The Spice Girls first utilized a B-stage for their televised concert special Girl Power! Live in Istanbul, a two-night event in Istanbul, Turkey, in 1997. In addition to raised, illuminated platforms on both sides of the main stage—which allowed the group to get closer to fans seated on the sides of the venue—, there was a center B-stage within the floor section of the arena, connected by a short runway to the main stage. Several songs were performed (or ended) on the B-stage, including the more intimate, poignant "Mama", in which the group sat on large pillows, surrounded by candles, while they sang to the audience.

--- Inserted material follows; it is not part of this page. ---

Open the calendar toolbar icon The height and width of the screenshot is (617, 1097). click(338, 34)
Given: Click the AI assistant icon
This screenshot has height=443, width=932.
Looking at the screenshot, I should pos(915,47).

German Neue Deutsche Härte Band Rammstein used a B-stage during their 2011–2013 Made In Germany tour which was connected to main stage by a lowerable bridge connected to the venue ceilings.

The Rolling Stones have included B-stages in basically every tour since the late 1970s. On their A Bigger Bang Tour from 2005 to 2007 they had a walkway that leads to the middle of stadiums and arena's that connect to a B-stage that they use to walk along during duration of the show. And they still use and include B-stages in their tours, including the Hackney Diamonds Tour in 2024. They are one of the first bands that first included B-stages.

Tyler, the Creator on his 2025 Chromakopia: The World Tour included a B-stage modeled after a living room. He would chronologically play tracks off of each of his albums on a vinyl record player on the center of the stage.

My Chemical Romance used a B-stage during their 2025-26 Long Live The Black Parade tour. The first section of the show- a full playthrough of The Black Parade- would be performed on the A-stage, followed by a second, more varied set on the B-stage.